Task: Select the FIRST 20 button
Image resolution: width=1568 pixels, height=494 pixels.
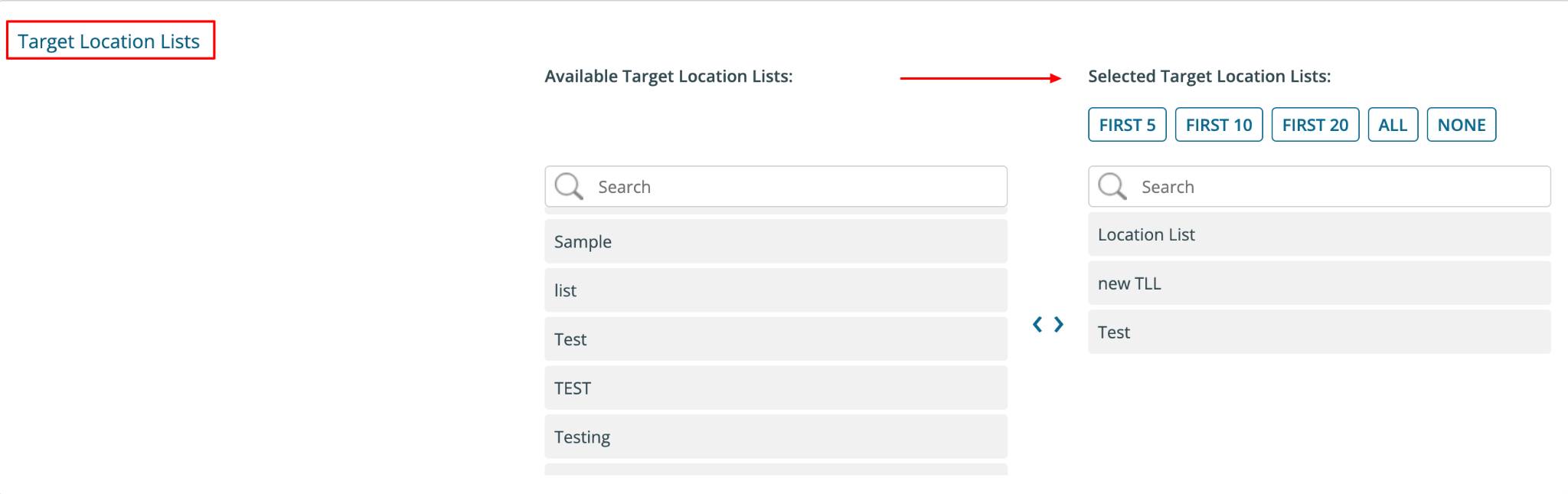Action: pyautogui.click(x=1315, y=125)
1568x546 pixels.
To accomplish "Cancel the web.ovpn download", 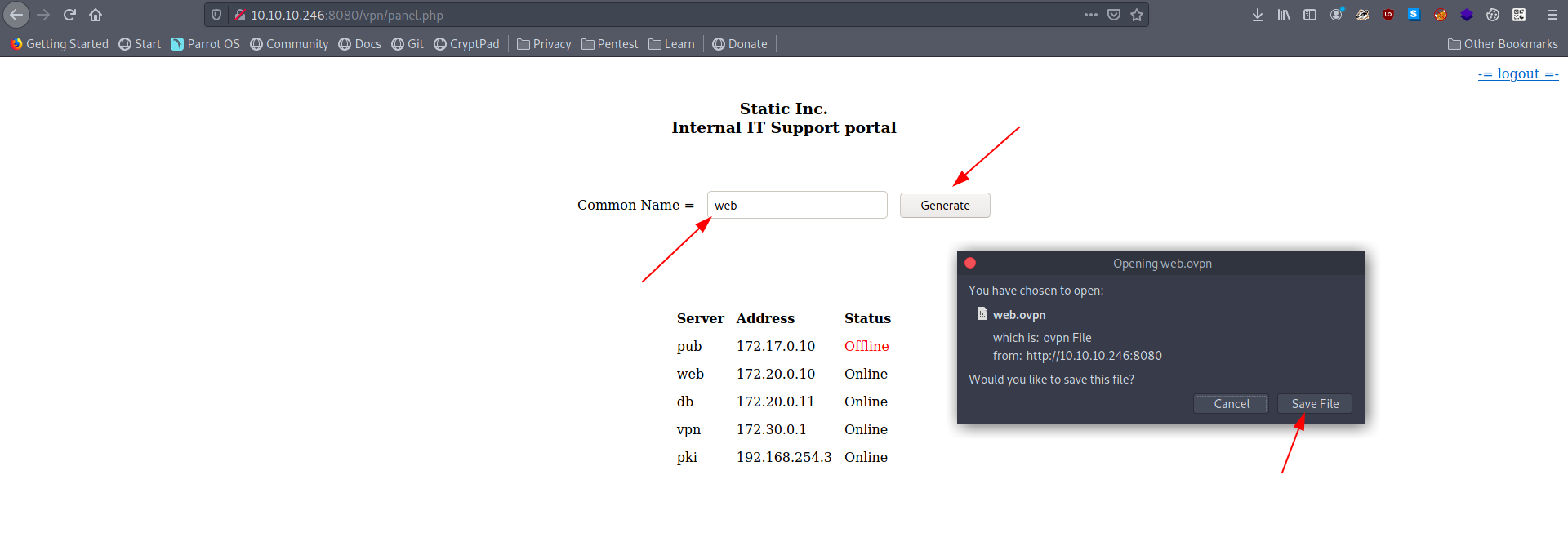I will pos(1231,404).
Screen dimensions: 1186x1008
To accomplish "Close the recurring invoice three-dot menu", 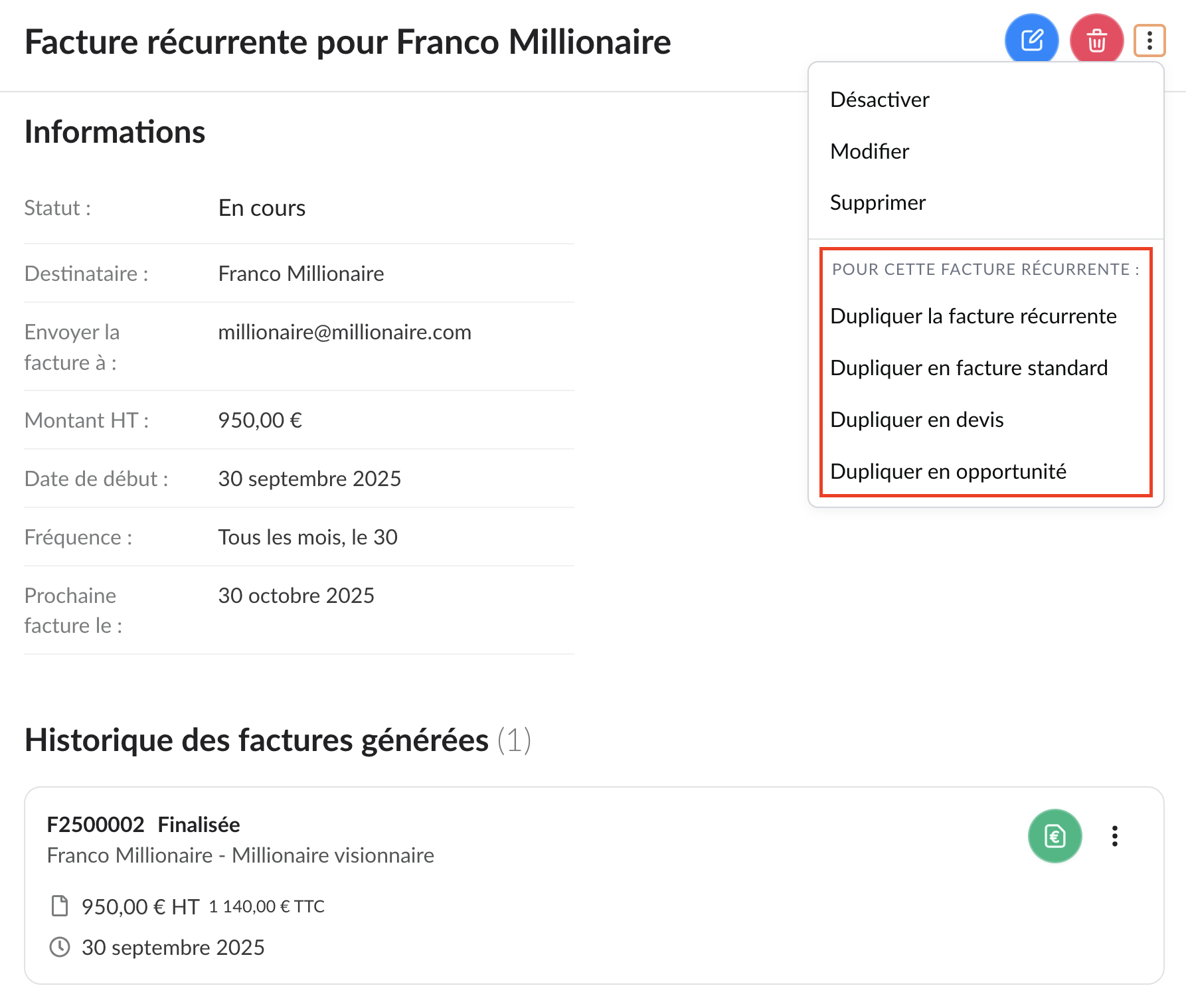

_TASK TO COMPLETE_
Exactly the lines from the one with "Screen dimensions: 1186x1008" through the end of the records should be written out, and only those. Pictures do not belong in the copy.

_SOLUTION TO THE EXERCISE_
Screen dimensions: 1186x1008
To accomplish "Close the recurring invoice three-dot menu", 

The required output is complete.